The influence of heat treatment on the structure and properties of a near-α titanium alloy

Abstract

The microstructure and tensile properties of a near-α titanium alloy, IMI-829 (Ti-6.1 wt pct Al-3.2 wt pct Zr-3.3 wt pct Sn-0.5 wt pct Mo-1 wt pct Nb-0.32 wt pct Si) have been studied after solutionizing (and no subsequent aging) at two different temperatures separately, one above the β transus (1050 °C) and another below the β transus (975 °C) followed by various cooling rates (furnace, air, oil, or water). While 1050 °C treatment resulted in coarse Widmanstatten structures on furnace or air cooling, fine Widmanstatten structure on oil quenching and martensitic structure on water quenching, 975 °C treatment produced duplex microstructures consisting of equiaxed alpha and partially transformed beta phases.
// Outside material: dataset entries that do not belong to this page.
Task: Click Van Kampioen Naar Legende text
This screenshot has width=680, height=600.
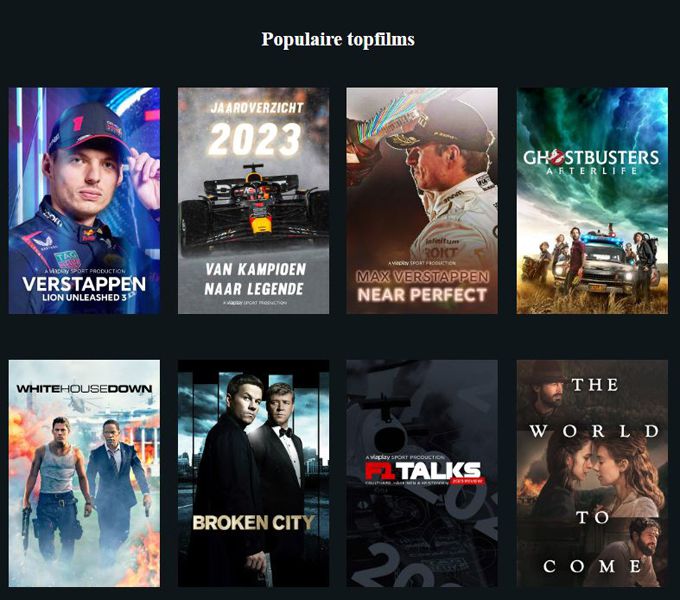Action: [255, 279]
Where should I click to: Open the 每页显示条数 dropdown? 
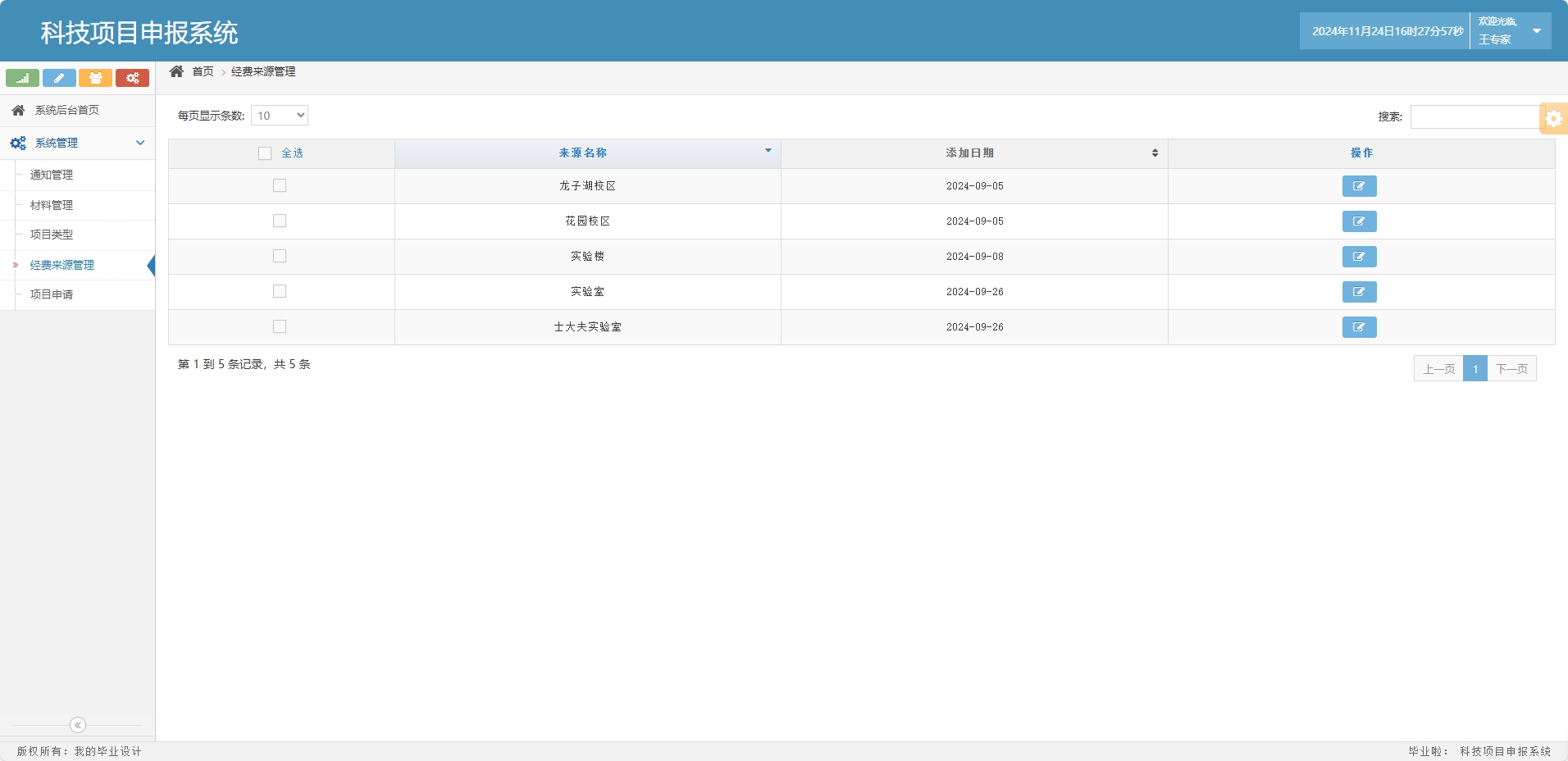280,116
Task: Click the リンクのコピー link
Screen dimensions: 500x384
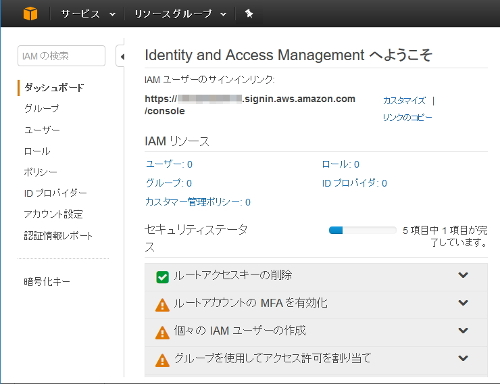Action: pos(407,117)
Transmission electron microscopy studies revealed the morphology, size, and distribution of the α, β, and martensite phases and also the presence of small ellipsoidal suicide particles and an interface phase with fcc structure at almost all α-β interfaces. The oil quenched structure from 1050 °C has been found to be a mixture of fine Widmanstatten α coexisting with martensite laths and retained beta at the lath boundaries. Silicides with hcp structure of about 0.4 μm size were observed in specimens solution treated at 975 °C. The interface phase is seen in all slowly-cooled specimens. The YS and UTS are superior for 975 °C treatment compared to 1050 °C treatment after water quenching or oil quenching. The tensile ductility values are superior for any cooling rate after 975 °C solution treatment as compared to 1050 °C solution treatment. The specimens failed in tension diagonally by shear after 1050 °C treatment and by cup and cone fracture after 975 °C treatment. In all cases fracture has taken place by microvoid coalescence and in most cases, along the α-β boundaries.